## GIVEN INSTRUCTION
Please give these lines again with "computer-use agent" swapped for "screen assistant" everywhere it occurs, leaving everything else unchanged.

## SOURCE RECORDS
━━━━━━━━━━
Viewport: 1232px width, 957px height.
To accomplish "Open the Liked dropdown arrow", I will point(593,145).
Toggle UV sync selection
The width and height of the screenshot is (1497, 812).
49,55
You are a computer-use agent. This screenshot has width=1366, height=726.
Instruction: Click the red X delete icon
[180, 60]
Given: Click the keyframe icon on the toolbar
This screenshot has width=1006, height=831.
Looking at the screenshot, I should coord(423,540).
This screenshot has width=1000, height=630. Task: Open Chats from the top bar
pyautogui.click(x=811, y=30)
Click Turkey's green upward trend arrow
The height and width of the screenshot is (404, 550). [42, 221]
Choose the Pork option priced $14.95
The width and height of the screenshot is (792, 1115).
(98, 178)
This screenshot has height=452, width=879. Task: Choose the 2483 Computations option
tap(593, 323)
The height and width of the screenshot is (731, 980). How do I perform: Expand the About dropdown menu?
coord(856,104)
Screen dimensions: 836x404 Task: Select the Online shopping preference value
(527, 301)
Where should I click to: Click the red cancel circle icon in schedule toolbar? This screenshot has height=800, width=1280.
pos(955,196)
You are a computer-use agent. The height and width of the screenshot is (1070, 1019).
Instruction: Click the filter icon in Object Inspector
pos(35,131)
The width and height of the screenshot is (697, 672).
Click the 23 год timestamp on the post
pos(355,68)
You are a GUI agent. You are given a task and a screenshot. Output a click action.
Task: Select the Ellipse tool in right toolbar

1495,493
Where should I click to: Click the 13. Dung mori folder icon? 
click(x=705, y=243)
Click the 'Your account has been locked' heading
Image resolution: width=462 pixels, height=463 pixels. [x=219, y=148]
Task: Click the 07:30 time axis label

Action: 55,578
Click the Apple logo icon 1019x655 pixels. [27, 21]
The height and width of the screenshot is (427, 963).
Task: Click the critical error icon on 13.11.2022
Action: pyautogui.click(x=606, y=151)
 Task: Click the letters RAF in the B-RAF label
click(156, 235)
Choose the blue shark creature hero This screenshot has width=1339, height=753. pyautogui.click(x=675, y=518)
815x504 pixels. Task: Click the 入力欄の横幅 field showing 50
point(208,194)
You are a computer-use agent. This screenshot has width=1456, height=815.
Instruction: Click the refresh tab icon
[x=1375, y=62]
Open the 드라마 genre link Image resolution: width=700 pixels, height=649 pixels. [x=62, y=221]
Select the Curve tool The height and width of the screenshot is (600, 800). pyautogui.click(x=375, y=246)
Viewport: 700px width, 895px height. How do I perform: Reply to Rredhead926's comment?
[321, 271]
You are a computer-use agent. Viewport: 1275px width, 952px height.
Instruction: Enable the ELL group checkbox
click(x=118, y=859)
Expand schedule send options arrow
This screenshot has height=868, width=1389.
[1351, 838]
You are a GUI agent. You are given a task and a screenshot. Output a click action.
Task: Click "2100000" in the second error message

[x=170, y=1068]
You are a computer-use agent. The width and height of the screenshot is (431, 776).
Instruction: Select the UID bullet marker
━━━━━━━━━━
## TASK RESULT
Viewport: 1232px width, 957px height.
To accomplish "Open the Liked dropdown arrow", I will point(593,145).
Toggle UV sync selection
The width and height of the screenshot is (1497, 812).
49,55
You are a screen assistant. This screenshot has width=1366, height=726.
Instruction: Click the red X delete icon
[180, 60]
Given: Click the keyframe icon on the toolbar
This screenshot has width=1006, height=831.
Looking at the screenshot, I should coord(423,540).
This screenshot has width=1000, height=630. Task: Open Chats from the top bar
pyautogui.click(x=811, y=30)
Click Turkey's green upward trend arrow
The height and width of the screenshot is (404, 550). [42, 221]
Choose the Pork option priced $14.95
The width and height of the screenshot is (792, 1115).
(98, 178)
This screenshot has height=452, width=879. Task: Choose the 2483 Computations option
tap(593, 323)
The height and width of the screenshot is (731, 980). How do I perform: Expand the About dropdown menu?
coord(856,104)
Screen dimensions: 836x404 Task: Select the Online shopping preference value
(527, 301)
Where should I click to: Click the red cancel circle icon in schedule toolbar? This screenshot has height=800, width=1280.
pos(955,196)
You are a screen assistant. The height and width of the screenshot is (1070, 1019).
Instruction: Click the filter icon in Object Inspector
pos(35,131)
The width and height of the screenshot is (697, 672).
Click the 23 год timestamp on the post
pos(355,68)
You are a GUI agent. You are given a task and a screenshot. Output a click action.
Task: Select the Ellipse tool in right toolbar

1495,493
Where should I click to: Click the 13. Dung mori folder icon? 
click(x=705, y=243)
Click the 'Your account has been locked' heading
Image resolution: width=462 pixels, height=463 pixels. [x=219, y=148]
Task: Click the 07:30 time axis label

Action: 55,578
Click the Apple logo icon 1019x655 pixels. [27, 21]
The height and width of the screenshot is (427, 963).
Task: Click the critical error icon on 13.11.2022
Action: pyautogui.click(x=606, y=151)
 Task: Click the letters RAF in the B-RAF label
click(156, 235)
Choose the blue shark creature hero This screenshot has width=1339, height=753. pyautogui.click(x=675, y=518)
815x504 pixels. Task: Click the 入力欄の横幅 field showing 50
point(208,194)
You are a screen assistant. This screenshot has width=1456, height=815.
Instruction: Click the refresh tab icon
[x=1375, y=62]
Open the 드라마 genre link Image resolution: width=700 pixels, height=649 pixels. [x=62, y=221]
Select the Curve tool The height and width of the screenshot is (600, 800). pyautogui.click(x=375, y=246)
Viewport: 700px width, 895px height. How do I perform: Reply to Rredhead926's comment?
[321, 271]
You are a screen assistant. Viewport: 1275px width, 952px height.
Instruction: Enable the ELL group checkbox
click(x=118, y=859)
Expand schedule send options arrow
This screenshot has height=868, width=1389.
[1351, 838]
You are a GUI agent. You are given a task and a screenshot. Output a click action.
Task: Click "2100000" in the second error message

[x=170, y=1068]
You are a screen assistant. The width and height of the screenshot is (431, 776).
Instruction: Select the UID bullet marker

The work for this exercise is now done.